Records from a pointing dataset
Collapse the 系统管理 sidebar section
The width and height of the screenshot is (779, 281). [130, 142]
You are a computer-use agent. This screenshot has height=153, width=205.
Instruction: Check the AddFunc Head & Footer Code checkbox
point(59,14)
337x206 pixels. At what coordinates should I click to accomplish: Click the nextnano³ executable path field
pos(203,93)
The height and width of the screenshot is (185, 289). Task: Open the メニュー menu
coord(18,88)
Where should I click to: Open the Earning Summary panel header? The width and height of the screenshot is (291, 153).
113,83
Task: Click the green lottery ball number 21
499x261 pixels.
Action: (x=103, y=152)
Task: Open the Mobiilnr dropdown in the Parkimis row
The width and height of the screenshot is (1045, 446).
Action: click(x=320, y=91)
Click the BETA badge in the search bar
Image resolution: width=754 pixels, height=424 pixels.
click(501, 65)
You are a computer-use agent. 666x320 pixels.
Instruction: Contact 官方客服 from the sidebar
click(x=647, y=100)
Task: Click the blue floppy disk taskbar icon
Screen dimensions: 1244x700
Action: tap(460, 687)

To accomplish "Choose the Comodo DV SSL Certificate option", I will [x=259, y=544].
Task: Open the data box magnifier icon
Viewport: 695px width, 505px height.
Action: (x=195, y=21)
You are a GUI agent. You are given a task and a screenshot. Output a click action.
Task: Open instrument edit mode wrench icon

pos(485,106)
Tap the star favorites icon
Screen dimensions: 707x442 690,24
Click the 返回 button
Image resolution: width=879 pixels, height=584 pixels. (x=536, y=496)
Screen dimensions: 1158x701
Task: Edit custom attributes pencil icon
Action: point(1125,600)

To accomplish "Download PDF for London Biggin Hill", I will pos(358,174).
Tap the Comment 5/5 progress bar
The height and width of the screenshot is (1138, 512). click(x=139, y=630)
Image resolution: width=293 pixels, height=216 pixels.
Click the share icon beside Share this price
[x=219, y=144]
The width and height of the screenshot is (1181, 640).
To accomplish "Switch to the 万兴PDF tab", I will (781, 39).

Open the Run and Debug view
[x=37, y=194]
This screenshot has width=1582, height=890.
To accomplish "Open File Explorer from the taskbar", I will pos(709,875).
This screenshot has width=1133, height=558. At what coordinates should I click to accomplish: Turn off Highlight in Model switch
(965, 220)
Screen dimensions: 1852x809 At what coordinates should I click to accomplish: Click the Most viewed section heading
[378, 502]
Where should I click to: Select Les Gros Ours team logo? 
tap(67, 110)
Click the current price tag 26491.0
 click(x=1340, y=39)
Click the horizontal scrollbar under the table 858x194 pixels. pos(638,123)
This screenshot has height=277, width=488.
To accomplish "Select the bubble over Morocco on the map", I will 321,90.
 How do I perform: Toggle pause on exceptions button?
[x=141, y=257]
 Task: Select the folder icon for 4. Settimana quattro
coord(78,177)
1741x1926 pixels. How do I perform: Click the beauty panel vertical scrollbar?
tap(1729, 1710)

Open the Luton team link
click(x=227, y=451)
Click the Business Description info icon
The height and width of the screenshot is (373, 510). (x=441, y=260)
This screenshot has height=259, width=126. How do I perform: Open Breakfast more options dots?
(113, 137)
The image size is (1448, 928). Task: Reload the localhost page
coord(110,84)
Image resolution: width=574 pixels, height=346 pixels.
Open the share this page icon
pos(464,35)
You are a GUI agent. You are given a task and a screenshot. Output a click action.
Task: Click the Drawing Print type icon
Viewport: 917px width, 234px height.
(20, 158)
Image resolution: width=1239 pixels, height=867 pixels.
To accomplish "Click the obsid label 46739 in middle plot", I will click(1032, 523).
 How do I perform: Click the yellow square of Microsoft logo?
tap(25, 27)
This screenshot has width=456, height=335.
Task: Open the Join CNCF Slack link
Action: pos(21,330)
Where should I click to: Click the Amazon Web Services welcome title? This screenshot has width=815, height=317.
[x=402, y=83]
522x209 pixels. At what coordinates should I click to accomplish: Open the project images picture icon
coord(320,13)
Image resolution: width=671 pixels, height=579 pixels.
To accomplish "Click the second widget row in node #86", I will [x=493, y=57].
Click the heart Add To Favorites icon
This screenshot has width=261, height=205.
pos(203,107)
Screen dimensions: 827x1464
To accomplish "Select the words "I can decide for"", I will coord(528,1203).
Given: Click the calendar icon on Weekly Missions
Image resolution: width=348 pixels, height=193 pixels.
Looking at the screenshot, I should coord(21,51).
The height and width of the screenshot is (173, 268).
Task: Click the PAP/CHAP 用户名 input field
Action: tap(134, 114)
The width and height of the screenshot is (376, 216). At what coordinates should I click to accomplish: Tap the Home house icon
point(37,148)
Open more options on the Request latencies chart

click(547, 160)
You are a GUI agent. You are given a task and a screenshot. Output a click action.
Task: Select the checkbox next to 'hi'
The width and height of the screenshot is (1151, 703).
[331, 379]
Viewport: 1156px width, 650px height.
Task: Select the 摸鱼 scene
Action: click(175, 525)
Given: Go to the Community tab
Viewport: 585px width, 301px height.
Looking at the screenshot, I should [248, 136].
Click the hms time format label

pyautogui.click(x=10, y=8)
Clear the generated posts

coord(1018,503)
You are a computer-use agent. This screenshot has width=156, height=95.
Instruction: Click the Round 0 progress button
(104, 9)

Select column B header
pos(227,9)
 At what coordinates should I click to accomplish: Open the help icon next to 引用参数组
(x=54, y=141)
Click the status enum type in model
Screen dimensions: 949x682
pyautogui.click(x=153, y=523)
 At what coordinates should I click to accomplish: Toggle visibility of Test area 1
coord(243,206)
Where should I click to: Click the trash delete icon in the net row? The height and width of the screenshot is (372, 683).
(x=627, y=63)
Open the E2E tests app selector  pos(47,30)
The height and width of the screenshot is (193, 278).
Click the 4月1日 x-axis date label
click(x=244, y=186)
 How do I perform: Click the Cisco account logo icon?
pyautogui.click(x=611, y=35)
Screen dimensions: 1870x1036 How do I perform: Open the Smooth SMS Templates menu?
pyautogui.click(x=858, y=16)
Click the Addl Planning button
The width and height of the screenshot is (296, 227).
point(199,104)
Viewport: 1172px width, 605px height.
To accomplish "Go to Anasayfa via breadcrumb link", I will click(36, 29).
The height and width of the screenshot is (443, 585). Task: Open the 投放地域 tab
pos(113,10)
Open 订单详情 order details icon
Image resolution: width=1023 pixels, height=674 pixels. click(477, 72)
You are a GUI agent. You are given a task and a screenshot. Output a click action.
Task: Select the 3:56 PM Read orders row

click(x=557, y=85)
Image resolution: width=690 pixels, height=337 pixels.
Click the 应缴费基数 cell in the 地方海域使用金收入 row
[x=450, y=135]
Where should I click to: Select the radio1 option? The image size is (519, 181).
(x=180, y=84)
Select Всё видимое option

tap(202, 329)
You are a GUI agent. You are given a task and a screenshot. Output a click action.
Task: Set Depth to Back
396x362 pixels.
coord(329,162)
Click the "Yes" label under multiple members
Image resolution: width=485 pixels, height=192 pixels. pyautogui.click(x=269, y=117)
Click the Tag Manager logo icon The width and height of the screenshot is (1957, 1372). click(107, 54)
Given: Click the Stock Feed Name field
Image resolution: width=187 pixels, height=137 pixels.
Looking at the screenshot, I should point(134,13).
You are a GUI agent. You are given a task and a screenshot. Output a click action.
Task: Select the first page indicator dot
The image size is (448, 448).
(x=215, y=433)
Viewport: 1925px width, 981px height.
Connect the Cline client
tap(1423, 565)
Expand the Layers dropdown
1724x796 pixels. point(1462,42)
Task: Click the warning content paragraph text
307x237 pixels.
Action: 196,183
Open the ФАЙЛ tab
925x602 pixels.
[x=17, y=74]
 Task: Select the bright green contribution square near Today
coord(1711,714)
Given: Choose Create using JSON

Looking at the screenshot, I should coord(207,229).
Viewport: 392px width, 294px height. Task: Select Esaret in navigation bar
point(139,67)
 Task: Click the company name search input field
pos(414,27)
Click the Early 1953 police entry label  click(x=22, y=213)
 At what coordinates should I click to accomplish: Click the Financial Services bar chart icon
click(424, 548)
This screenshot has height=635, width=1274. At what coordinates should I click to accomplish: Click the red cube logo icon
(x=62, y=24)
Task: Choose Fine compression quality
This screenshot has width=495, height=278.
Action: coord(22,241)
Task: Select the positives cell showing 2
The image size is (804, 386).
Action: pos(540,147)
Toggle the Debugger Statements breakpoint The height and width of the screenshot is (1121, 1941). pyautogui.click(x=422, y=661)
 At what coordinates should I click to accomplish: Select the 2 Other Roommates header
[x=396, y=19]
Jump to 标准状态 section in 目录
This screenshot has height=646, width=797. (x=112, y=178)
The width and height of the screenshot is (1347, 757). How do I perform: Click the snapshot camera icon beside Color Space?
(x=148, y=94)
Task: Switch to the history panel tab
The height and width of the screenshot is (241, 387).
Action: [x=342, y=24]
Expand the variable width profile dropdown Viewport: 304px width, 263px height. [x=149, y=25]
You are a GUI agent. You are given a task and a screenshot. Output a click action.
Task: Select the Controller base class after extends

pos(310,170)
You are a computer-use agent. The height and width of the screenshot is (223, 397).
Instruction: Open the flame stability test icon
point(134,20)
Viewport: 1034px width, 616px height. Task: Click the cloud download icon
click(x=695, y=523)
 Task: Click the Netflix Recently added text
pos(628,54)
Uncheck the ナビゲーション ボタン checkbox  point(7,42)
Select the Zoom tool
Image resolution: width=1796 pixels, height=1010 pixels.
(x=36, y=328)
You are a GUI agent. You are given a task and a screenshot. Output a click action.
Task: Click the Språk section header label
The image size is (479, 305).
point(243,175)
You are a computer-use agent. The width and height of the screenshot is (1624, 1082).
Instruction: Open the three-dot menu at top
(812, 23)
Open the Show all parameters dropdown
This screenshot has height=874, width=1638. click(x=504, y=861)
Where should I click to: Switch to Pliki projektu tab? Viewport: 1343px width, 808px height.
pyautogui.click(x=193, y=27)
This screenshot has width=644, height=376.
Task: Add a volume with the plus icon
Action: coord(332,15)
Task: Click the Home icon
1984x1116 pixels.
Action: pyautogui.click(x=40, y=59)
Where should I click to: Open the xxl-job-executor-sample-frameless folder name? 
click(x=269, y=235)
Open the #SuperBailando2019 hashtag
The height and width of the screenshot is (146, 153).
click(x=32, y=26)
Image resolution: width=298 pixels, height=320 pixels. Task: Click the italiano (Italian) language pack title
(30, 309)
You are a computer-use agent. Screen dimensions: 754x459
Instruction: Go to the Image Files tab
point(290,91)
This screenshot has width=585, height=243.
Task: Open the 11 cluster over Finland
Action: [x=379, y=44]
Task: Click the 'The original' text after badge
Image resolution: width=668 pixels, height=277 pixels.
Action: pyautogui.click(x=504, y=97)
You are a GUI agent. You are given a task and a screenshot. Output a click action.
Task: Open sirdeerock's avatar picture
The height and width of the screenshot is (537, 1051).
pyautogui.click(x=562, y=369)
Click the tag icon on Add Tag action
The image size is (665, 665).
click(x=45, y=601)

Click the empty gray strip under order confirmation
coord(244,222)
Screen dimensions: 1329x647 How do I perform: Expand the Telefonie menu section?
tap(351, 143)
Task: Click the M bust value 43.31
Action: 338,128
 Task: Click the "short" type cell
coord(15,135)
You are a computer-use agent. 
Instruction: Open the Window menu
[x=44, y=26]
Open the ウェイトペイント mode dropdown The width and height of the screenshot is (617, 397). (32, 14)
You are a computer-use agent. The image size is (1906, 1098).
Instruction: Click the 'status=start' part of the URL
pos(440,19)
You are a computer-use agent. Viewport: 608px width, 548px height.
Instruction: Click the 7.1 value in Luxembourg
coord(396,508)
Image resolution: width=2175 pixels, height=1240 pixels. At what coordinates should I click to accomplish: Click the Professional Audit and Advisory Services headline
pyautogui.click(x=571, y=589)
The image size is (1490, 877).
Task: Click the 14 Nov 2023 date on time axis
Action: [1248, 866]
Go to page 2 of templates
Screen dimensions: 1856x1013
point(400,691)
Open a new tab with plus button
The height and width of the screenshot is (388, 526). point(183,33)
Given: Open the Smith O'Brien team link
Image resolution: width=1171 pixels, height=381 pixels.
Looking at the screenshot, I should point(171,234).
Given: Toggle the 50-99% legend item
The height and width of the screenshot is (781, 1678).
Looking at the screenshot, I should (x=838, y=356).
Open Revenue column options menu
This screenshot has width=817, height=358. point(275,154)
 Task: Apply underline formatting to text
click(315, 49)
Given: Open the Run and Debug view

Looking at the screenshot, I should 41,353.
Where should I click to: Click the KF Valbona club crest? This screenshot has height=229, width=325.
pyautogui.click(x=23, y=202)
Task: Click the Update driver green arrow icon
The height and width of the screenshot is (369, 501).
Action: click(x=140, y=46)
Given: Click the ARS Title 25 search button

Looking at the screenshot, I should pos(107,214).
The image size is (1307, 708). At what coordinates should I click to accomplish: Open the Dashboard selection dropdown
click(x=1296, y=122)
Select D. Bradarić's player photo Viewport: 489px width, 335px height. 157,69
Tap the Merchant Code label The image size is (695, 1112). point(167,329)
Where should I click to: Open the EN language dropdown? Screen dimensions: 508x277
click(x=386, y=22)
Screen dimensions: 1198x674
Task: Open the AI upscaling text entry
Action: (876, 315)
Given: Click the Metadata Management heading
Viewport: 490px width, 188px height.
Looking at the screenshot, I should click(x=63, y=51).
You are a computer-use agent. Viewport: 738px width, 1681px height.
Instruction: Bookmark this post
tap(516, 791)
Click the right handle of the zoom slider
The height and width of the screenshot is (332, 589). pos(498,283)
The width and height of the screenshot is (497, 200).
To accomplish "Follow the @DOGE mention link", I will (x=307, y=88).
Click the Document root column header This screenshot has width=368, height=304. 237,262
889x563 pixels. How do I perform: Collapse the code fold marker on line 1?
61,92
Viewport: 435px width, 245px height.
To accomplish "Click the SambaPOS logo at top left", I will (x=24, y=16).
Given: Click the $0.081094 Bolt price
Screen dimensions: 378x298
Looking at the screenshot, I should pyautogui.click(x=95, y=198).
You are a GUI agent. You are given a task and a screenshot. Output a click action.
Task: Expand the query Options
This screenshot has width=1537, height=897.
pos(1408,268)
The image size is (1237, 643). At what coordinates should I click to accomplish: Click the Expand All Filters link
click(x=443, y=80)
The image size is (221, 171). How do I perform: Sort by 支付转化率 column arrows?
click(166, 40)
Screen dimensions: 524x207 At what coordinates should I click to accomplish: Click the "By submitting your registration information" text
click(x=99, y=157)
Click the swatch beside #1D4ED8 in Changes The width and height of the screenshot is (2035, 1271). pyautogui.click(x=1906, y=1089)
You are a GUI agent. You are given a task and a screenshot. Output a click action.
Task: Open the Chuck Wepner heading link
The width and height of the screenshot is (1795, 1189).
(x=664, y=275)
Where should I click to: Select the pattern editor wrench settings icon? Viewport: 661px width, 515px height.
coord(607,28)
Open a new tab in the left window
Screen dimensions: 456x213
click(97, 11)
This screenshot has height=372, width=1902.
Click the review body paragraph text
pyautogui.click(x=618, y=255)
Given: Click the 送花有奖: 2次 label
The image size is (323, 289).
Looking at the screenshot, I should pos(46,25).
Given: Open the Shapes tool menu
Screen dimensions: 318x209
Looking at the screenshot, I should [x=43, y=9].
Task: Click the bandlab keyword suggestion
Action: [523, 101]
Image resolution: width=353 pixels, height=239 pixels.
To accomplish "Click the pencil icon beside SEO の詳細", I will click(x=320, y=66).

**EXERCISE INSTRUCTIONS:** Take the part of the records that opens with the line containing "Given: Open the Smith O'Brien team link" and closes with the line containing "click(315, 49)". Substitute "Instruction" for every "Given" and write out only those lines again, leaving everything else unchanged.

**SOLUTION TO THE EXERCISE:**
Instruction: Open the Smith O'Brien team link
Image resolution: width=1171 pixels, height=381 pixels.
Looking at the screenshot, I should point(171,234).
Instruction: Toggle the 50-99% legend item
The height and width of the screenshot is (781, 1678).
Looking at the screenshot, I should (x=838, y=356).
Open Revenue column options menu
This screenshot has width=817, height=358. point(275,154)
 Task: Apply underline formatting to text
click(315, 49)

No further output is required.